• [Data section]

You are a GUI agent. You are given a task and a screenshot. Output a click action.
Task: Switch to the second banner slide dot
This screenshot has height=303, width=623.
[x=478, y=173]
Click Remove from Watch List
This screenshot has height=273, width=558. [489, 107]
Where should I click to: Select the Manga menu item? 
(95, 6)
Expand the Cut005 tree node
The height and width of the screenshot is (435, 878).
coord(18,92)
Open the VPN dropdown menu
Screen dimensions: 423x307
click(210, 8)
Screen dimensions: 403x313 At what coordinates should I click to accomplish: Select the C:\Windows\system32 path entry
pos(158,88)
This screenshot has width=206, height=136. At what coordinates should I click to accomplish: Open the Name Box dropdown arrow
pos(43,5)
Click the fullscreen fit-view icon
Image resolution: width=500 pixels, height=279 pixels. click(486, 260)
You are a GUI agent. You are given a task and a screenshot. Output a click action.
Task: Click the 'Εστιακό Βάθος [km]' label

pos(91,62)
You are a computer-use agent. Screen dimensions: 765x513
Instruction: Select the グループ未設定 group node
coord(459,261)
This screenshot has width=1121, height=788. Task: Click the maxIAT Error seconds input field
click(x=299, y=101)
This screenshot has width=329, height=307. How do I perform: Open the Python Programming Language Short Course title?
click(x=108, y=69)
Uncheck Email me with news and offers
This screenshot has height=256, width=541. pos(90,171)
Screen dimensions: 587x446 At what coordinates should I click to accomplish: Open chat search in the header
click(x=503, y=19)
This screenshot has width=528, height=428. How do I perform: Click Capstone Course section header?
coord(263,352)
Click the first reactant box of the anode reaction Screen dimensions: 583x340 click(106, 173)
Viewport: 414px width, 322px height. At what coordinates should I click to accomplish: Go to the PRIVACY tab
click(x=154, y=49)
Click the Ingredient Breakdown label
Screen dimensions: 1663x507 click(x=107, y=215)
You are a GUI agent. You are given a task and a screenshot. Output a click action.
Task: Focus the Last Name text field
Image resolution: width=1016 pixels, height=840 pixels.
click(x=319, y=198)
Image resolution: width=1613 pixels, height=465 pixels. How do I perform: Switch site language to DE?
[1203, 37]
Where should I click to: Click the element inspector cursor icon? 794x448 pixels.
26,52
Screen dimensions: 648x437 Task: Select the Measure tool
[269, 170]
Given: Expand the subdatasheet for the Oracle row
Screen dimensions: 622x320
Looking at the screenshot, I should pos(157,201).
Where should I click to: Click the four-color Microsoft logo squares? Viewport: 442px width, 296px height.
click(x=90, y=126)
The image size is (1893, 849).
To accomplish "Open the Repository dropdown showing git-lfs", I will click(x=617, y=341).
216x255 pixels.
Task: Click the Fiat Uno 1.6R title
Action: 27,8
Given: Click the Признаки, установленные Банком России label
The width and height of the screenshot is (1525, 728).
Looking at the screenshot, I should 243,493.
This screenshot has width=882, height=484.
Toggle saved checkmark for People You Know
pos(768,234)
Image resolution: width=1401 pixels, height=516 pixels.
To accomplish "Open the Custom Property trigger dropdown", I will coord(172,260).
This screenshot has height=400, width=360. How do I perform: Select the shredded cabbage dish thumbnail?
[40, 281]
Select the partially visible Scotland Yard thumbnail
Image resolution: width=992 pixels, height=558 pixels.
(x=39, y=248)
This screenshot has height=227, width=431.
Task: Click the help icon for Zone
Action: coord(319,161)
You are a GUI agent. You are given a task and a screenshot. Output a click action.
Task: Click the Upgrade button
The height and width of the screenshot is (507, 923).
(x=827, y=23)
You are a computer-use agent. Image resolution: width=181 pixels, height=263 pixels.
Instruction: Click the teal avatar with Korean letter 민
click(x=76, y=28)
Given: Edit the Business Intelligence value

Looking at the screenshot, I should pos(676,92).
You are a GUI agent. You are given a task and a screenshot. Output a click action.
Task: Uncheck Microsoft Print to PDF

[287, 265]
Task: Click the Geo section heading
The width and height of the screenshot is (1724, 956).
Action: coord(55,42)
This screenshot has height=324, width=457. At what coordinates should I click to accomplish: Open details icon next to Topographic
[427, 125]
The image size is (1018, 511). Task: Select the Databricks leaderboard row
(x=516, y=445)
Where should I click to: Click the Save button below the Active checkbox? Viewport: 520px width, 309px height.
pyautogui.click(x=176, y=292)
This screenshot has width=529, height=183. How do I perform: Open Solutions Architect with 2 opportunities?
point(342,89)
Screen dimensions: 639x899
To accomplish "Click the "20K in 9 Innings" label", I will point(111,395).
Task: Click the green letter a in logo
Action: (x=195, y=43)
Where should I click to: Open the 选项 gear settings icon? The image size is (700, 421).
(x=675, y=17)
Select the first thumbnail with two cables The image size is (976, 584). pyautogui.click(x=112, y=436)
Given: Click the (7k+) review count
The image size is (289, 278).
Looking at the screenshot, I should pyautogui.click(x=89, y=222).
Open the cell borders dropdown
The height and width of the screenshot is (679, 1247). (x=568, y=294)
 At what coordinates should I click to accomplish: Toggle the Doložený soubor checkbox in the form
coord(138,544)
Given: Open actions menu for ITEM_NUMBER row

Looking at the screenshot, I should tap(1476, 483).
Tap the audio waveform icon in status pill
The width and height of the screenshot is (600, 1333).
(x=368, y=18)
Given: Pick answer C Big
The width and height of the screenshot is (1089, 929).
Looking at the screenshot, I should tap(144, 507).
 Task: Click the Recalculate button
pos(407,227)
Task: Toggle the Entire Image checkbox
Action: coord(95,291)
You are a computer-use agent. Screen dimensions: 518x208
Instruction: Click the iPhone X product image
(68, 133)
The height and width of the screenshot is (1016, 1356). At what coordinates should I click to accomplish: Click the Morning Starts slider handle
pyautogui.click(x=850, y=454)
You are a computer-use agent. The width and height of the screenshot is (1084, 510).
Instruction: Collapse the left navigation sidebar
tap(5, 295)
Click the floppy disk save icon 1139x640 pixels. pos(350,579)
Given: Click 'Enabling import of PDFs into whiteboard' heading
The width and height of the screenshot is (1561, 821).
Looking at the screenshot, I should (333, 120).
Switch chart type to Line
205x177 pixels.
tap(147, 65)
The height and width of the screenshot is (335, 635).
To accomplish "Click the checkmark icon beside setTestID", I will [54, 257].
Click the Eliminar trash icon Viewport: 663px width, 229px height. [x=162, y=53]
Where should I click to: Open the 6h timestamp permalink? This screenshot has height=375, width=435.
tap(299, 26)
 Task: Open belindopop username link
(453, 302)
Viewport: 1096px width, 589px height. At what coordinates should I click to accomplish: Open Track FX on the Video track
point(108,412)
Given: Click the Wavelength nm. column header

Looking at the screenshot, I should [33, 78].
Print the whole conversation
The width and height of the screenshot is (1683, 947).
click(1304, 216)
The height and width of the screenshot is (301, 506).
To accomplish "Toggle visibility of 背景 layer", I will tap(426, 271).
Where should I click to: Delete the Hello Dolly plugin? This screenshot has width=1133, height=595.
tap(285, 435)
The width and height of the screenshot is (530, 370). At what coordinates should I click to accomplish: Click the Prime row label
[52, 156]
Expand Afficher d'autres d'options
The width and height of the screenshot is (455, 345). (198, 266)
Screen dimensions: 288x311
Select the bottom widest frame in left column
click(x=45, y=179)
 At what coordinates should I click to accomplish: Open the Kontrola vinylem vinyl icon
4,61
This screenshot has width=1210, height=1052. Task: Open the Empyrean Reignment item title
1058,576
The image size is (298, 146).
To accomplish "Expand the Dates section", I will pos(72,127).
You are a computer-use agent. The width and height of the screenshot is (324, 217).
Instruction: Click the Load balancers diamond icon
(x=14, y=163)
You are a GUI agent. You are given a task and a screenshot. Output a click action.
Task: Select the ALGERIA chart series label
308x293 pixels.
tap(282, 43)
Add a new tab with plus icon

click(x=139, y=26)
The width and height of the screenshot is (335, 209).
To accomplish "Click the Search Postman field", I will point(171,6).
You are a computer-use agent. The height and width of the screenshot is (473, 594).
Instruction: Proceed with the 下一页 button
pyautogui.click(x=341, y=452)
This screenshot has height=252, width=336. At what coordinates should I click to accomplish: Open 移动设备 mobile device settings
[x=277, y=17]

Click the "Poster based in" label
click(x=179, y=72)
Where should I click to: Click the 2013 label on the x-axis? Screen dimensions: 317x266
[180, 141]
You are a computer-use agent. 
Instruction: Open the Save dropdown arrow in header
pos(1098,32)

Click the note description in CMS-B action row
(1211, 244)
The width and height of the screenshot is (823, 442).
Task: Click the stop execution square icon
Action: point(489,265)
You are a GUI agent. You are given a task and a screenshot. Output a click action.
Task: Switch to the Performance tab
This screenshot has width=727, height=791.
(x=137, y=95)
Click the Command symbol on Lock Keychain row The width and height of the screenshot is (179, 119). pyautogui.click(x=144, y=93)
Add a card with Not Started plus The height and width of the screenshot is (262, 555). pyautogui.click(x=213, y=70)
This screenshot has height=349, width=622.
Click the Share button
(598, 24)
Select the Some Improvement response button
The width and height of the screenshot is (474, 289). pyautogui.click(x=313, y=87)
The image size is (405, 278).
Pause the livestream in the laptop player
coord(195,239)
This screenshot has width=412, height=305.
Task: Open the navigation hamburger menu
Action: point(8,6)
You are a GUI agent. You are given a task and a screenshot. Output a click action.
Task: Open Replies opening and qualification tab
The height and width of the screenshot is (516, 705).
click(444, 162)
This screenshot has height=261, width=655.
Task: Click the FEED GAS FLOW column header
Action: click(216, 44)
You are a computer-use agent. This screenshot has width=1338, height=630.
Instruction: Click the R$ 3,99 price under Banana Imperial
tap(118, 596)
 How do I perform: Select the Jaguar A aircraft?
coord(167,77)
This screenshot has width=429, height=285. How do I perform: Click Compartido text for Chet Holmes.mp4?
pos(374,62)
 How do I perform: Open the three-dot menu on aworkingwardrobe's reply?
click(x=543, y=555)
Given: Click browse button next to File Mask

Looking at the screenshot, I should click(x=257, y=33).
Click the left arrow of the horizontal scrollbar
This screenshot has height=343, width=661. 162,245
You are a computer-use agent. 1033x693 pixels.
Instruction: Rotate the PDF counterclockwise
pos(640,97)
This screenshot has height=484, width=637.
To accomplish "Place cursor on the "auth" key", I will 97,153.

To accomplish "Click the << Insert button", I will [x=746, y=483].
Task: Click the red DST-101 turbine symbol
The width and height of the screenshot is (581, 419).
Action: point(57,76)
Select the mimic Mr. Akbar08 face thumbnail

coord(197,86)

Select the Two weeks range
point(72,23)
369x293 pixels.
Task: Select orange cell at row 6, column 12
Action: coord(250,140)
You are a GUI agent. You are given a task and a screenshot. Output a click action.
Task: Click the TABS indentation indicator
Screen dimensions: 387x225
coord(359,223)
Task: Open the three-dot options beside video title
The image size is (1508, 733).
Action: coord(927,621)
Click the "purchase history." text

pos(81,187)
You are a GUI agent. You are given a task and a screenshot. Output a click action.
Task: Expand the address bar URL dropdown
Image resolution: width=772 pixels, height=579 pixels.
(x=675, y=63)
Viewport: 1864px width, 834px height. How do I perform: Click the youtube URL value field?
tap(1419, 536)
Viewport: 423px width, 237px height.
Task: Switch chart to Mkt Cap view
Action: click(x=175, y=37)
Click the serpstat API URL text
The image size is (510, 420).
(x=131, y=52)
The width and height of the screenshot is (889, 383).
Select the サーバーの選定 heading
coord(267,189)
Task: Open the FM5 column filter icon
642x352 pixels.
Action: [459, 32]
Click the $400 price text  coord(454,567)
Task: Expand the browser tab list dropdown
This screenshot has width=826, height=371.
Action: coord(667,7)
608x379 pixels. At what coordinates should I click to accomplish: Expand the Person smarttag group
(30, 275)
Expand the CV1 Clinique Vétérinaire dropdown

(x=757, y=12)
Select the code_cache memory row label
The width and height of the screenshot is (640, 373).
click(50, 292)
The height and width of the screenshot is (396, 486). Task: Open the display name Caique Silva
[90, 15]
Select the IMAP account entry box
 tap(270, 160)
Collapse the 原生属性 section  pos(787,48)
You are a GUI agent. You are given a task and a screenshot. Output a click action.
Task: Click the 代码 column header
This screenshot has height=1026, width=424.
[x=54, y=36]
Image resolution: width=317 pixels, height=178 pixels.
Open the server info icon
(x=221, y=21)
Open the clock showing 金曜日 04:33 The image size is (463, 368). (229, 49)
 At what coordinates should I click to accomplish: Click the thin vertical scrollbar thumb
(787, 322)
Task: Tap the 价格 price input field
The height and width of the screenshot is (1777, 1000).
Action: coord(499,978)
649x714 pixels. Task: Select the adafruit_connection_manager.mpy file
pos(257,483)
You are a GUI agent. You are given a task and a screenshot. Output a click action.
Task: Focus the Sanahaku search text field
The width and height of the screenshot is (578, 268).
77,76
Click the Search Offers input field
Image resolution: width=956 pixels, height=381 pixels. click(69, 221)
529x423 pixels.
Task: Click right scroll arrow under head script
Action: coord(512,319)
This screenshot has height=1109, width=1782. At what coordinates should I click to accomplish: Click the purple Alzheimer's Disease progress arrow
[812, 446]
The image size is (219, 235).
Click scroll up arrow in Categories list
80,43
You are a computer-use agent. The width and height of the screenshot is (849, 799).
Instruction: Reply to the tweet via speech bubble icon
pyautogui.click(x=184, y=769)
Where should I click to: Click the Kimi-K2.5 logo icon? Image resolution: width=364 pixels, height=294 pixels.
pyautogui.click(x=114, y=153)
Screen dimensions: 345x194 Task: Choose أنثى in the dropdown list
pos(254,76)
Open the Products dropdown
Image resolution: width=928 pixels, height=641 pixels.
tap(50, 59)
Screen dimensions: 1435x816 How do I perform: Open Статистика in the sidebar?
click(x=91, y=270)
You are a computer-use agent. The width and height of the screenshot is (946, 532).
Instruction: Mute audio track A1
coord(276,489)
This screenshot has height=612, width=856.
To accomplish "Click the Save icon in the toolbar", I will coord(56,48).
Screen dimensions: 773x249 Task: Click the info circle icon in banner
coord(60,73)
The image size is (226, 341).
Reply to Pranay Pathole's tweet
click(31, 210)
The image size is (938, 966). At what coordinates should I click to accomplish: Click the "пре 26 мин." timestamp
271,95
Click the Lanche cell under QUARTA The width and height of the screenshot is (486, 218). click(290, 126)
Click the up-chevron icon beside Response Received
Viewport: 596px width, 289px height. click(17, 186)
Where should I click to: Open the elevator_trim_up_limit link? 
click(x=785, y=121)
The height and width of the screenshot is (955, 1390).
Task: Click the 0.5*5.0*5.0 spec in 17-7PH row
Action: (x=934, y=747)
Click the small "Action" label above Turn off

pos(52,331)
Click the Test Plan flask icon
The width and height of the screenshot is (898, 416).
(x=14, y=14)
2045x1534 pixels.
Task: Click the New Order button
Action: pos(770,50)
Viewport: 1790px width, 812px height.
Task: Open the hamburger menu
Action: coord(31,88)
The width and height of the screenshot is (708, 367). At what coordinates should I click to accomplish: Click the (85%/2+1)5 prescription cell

• [Exercise prompt] Beginning at the line above with "Viewport: 1096px width, 589px" and finishing at the line with "Screen dimensions: 288x311", return each line exactly and return nothing else.

• [Answer section]
Viewport: 1096px width, 589px height. At what coordinates should I click to accomplish: Open Track FX on the Video track
point(108,412)
Given: Click the Wavelength nm. column header

Looking at the screenshot, I should [33, 78].
Print the whole conversation
The width and height of the screenshot is (1683, 947).
click(1304, 216)
The height and width of the screenshot is (301, 506).
To accomplish "Toggle visibility of 背景 layer", I will tap(426, 271).
Where should I click to: Delete the Hello Dolly plugin? This screenshot has width=1133, height=595.
tap(285, 435)
The width and height of the screenshot is (530, 370). At what coordinates should I click to accomplish: Click the Prime row label
[52, 156]
Expand Afficher d'autres d'options
The width and height of the screenshot is (455, 345). (198, 266)
Screen dimensions: 288x311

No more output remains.